🤖 AI Summary
Existing methods struggle to accurately model physical environments in data-sparse, contact-rich complex dynamic scenes. This work proposes a differentiable, physics-driven rigid-body world model that, for the first time, employs a unified Gaussian representation to jointly model visual appearance and collision geometry. Integrated with an end-to-end differentiable physics engine, the model enables learning complex physical dynamics directly from sparse video sequences. The approach supports inference of physical properties and demonstrates superior performance over existing methods in both simulated and real-world scenarios, exhibiting strong generalization capabilities.
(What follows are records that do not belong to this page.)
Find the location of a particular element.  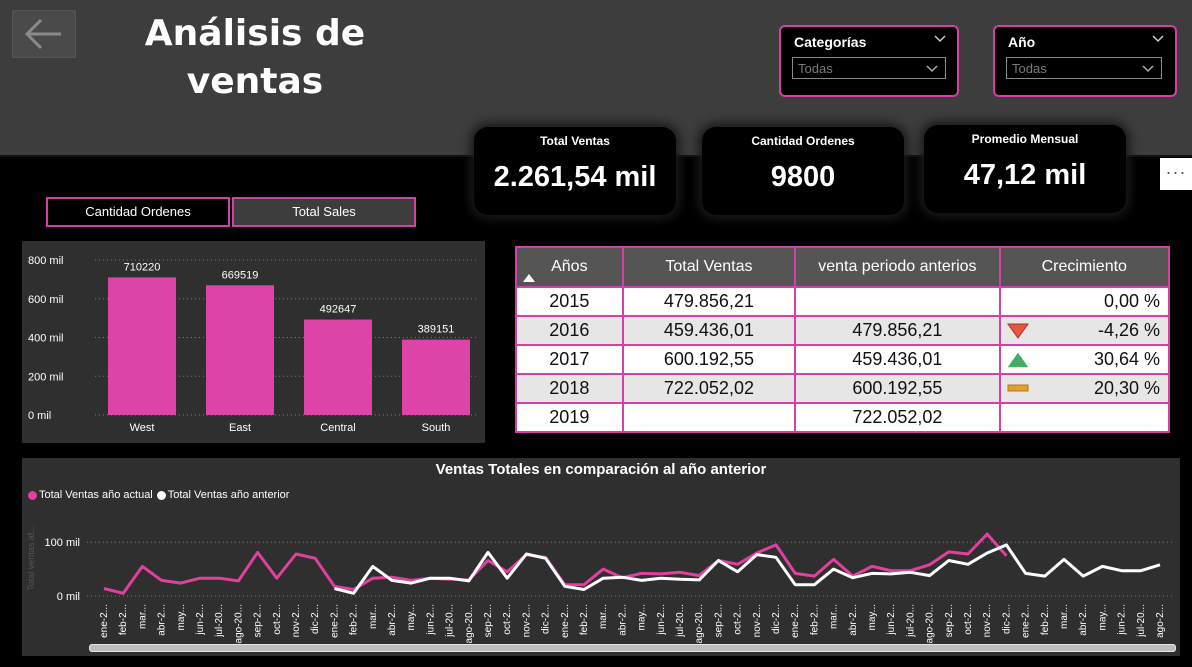

table-row: 2017 600.192,55 459.436,01 30,64 % is located at coordinates (843, 360).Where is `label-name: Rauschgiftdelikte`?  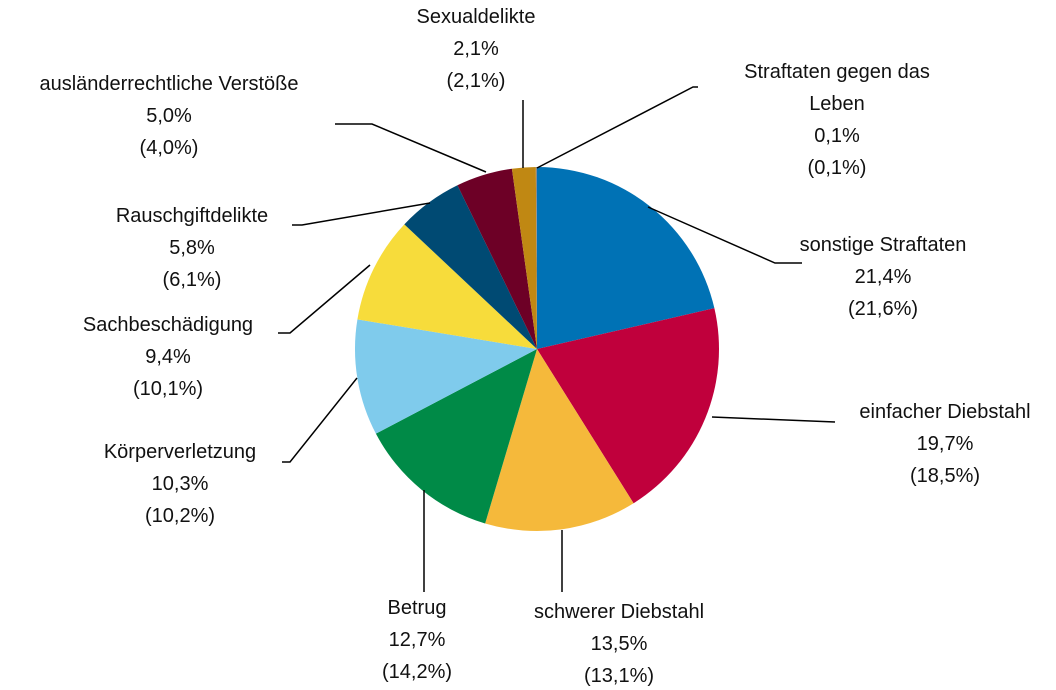 label-name: Rauschgiftdelikte is located at coordinates (192, 216).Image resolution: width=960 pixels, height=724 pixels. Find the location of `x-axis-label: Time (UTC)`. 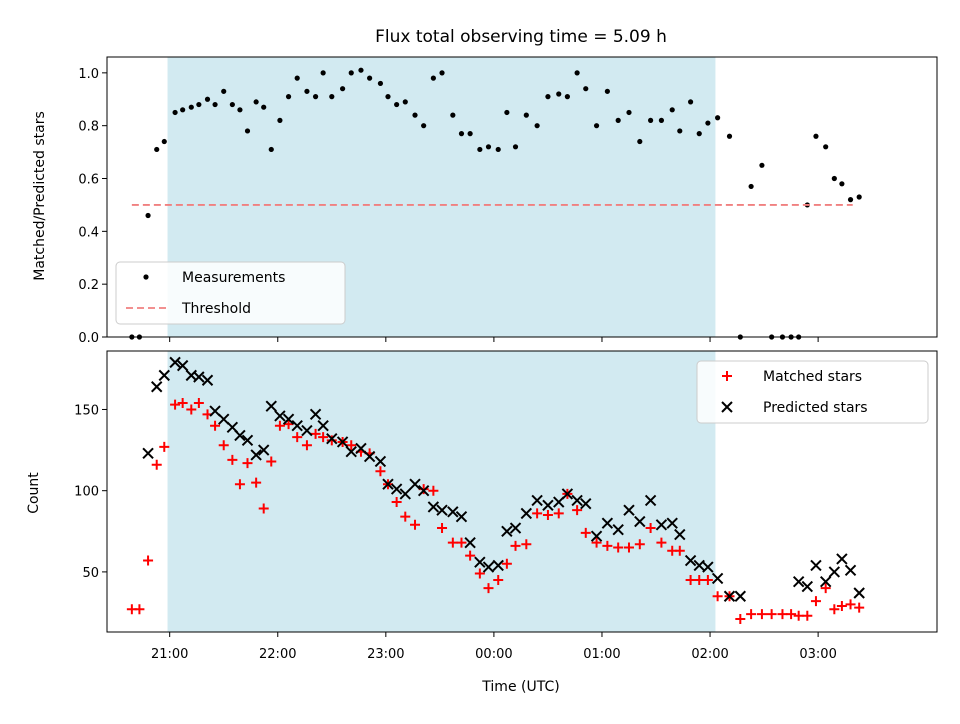

x-axis-label: Time (UTC) is located at coordinates (520, 687).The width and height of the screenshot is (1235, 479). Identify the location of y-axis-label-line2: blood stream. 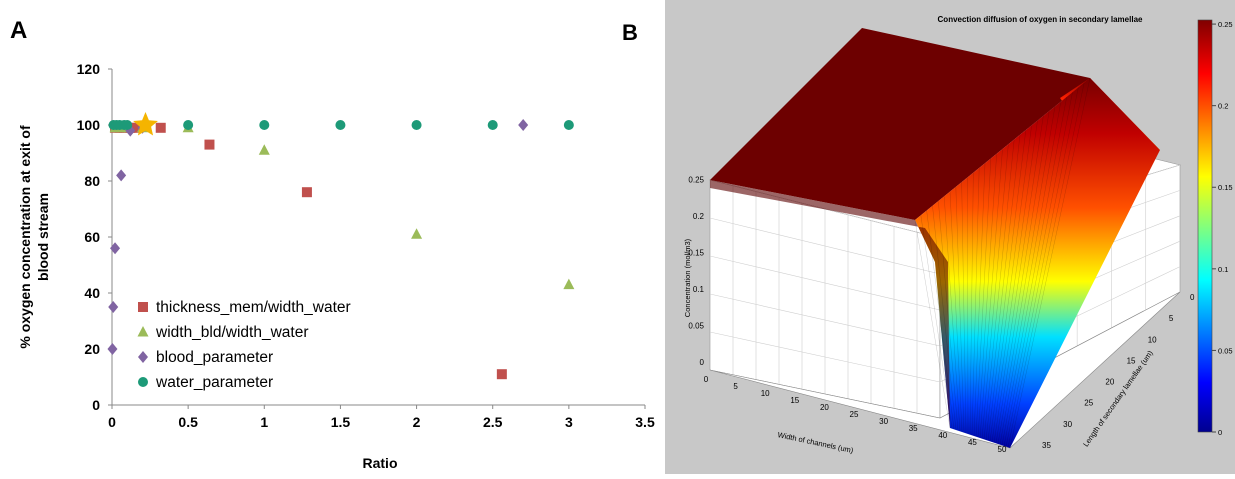
(43, 237).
Furthermore, it has been successfully applied to synthetic data generation and real-time model-predictive control.
📝 Abstract
Developing world models that understand complex physical interactions is essential for advancing robotic planning and simulation.However, existing methods often struggle to accurately model the environment under conditions of data scarcity and complex contact-rich dynamic motion.To address these challenges, we propose ContactGaussian-WM, a differentiable physics-grounded rigid-body world model capable of learning intricate physical laws directly from sparse and contact-rich video sequences.Our framework consists of two core components: (1) a unified Gaussian representation for both visual appearance and collision geometry, and (2) an end-to-end differentiable learning framework that differentiates through a closed-form physics engine to infer physical properties from sparse visual observations.Extensive simulations and real-world evaluations demonstrate that ContactGaussian-WM outperforms state-of-the-art methods in learning complex scenarios, exhibiting robust generalization capabilities.Furthermore, we showcase the practical utility of our framework in downstream applications, including data synthesis and real-time MPC.